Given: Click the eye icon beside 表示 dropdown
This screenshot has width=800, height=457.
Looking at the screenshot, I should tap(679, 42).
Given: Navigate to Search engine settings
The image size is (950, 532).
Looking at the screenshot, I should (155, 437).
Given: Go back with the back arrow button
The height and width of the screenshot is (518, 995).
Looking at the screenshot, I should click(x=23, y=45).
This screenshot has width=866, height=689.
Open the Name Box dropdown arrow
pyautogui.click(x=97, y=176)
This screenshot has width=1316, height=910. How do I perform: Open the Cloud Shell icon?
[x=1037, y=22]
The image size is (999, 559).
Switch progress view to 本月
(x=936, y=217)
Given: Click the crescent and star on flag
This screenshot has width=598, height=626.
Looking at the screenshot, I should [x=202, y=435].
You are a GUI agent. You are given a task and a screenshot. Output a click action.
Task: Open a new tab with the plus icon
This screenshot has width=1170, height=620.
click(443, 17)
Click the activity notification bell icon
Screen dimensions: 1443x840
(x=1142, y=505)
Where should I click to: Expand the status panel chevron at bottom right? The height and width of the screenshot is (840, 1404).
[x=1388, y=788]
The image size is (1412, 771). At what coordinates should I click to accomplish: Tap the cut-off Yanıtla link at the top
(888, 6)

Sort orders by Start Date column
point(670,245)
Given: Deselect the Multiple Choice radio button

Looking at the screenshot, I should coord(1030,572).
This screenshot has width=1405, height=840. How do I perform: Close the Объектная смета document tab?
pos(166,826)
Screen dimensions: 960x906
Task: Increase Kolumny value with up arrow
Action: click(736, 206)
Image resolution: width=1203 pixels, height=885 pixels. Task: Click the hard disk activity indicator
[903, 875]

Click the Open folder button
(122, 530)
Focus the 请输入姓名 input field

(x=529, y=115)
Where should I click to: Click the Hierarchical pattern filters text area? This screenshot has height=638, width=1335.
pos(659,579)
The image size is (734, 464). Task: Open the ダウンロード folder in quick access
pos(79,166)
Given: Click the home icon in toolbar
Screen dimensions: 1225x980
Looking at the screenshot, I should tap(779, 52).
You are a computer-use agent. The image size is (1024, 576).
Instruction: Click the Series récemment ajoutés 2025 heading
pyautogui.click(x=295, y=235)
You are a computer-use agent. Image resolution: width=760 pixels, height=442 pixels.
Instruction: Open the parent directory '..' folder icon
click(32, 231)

┄┄┄┄┄┄┄┄┄┄┄┄┄┄┄┄┄┄┄┄

§ DIRECTION:
Reproduce the material from the line with "The image size is (999, 559)." through the line with "pos(79,166)", both included, with no changes.

§ SOLUTION FOR THIS TASK:
The image size is (999, 559).
Switch progress view to 本月
(x=936, y=217)
Given: Click the crescent and star on flag
This screenshot has width=598, height=626.
Looking at the screenshot, I should [x=202, y=435].
You are a GUI agent. You are given a task and a screenshot. Output a click action.
Task: Open a new tab with the plus icon
This screenshot has width=1170, height=620.
click(443, 17)
Click the activity notification bell icon
Screen dimensions: 1443x840
(x=1142, y=505)
Where should I click to: Expand the status panel chevron at bottom right? The height and width of the screenshot is (840, 1404).
[x=1388, y=788]
The image size is (1412, 771). At what coordinates should I click to accomplish: Tap the cut-off Yanıtla link at the top
(888, 6)

Sort orders by Start Date column
point(670,245)
Given: Deselect the Multiple Choice radio button

Looking at the screenshot, I should coord(1030,572).
This screenshot has width=1405, height=840. How do I perform: Close the Объектная смета document tab?
pos(166,826)
Screen dimensions: 960x906
Task: Increase Kolumny value with up arrow
Action: click(736, 206)
Image resolution: width=1203 pixels, height=885 pixels. Task: Click the hard disk activity indicator
[903, 875]

Click the Open folder button
(122, 530)
Focus the 请输入姓名 input field

(x=529, y=115)
Where should I click to: Click the Hierarchical pattern filters text area? This screenshot has height=638, width=1335.
pos(659,579)
The image size is (734, 464). Task: Open the ダウンロード folder in quick access
pos(79,166)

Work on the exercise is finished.